• _WORK INSTRUCTION_:
All that is wanted is the exact lines from the one with "Task: Go to Socket Mode settings" through the last line of the entries, with both ends kept and every picture left out.

---

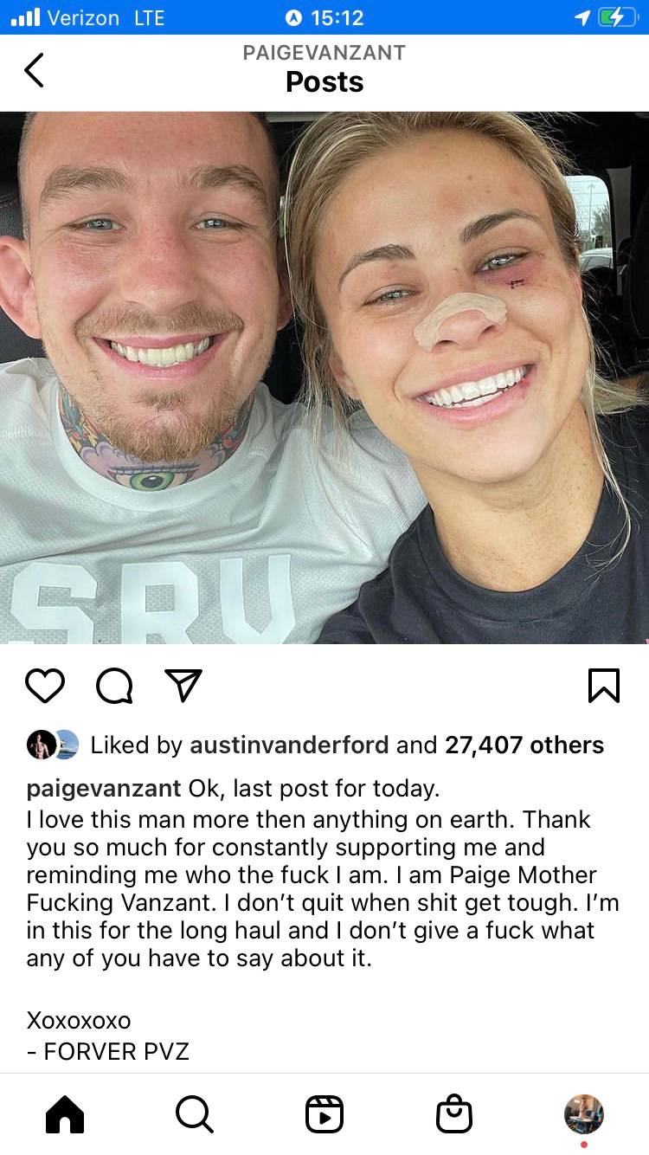
Task: View the 27,407 others who liked
Action: coord(524,745)
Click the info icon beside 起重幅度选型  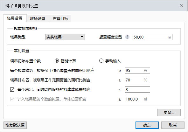pyautogui.click(x=127, y=37)
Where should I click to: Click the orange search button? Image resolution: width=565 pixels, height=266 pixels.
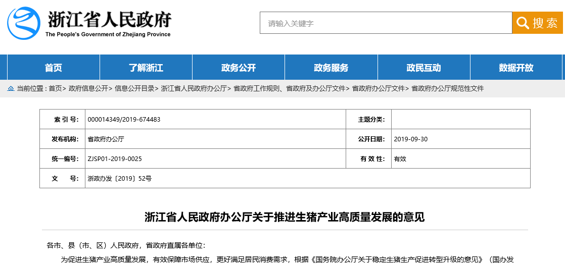tap(538, 23)
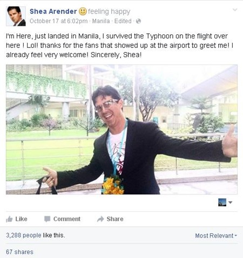
Task: Open Shea Arender's profile picture
Action: click(x=16, y=16)
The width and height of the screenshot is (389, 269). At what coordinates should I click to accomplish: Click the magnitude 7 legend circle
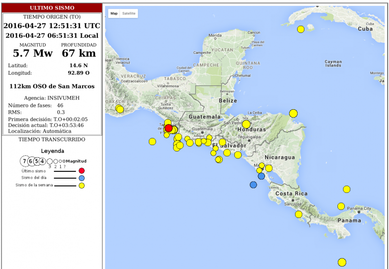tap(24, 161)
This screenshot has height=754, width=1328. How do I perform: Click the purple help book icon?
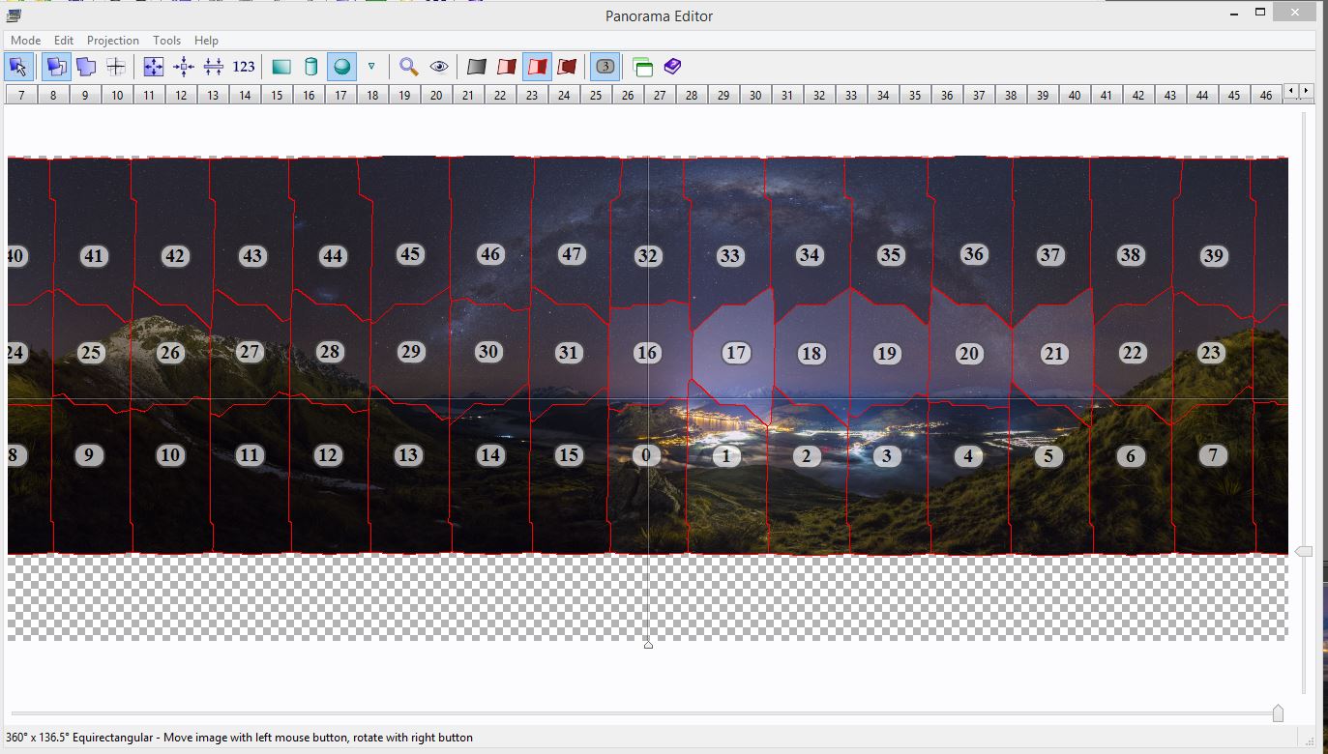click(672, 67)
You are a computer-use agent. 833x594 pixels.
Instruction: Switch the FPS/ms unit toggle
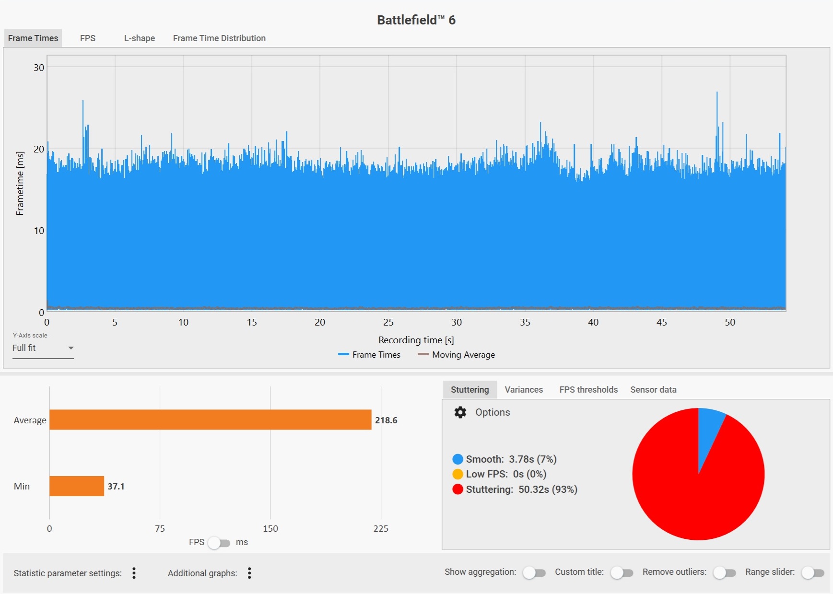tap(219, 543)
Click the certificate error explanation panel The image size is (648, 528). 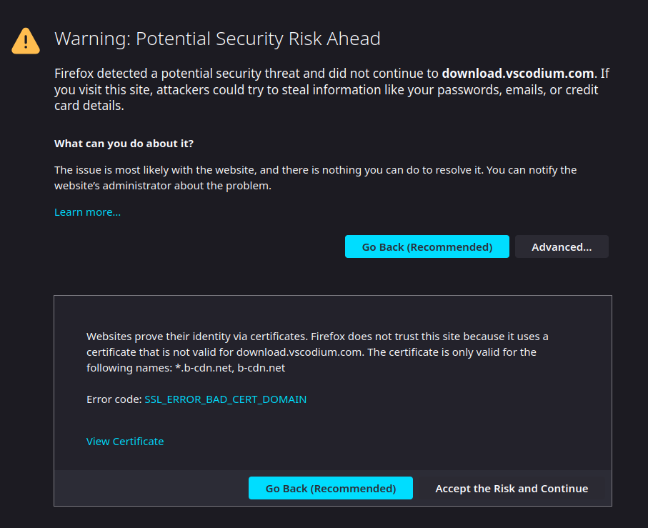click(x=332, y=400)
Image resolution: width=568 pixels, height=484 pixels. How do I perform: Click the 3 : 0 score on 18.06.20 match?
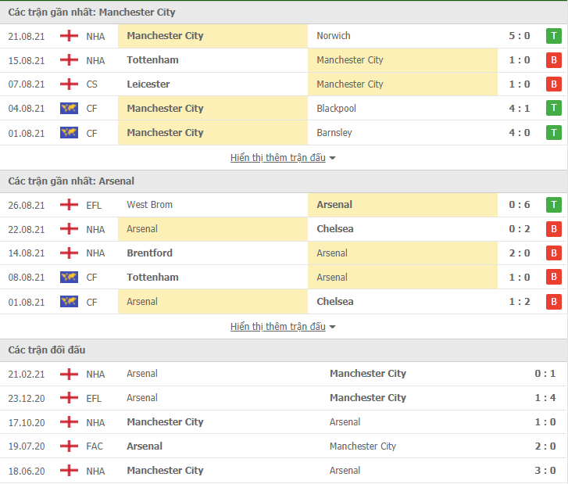click(545, 471)
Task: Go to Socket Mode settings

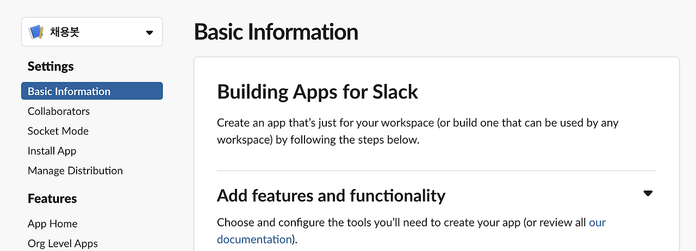Action: point(58,131)
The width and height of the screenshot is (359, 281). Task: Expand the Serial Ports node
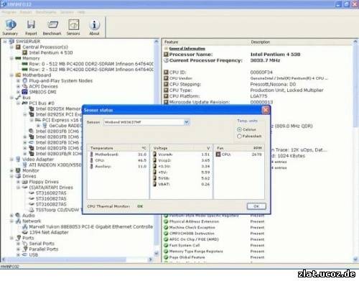tap(18, 244)
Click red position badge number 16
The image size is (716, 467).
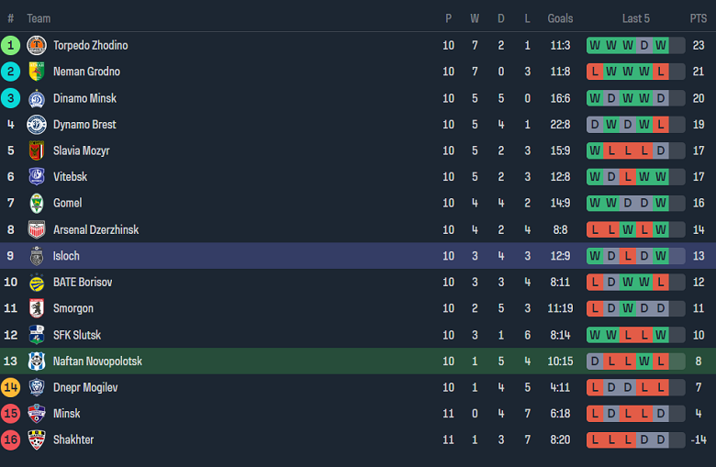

---

• _RESPONSE AREA_:
Task: Go to Socket Mode settings

Action: point(58,131)
The width and height of the screenshot is (359, 281). Task: Expand the Serial Ports node
tap(18, 244)
Click red position badge number 16
The image size is (716, 467).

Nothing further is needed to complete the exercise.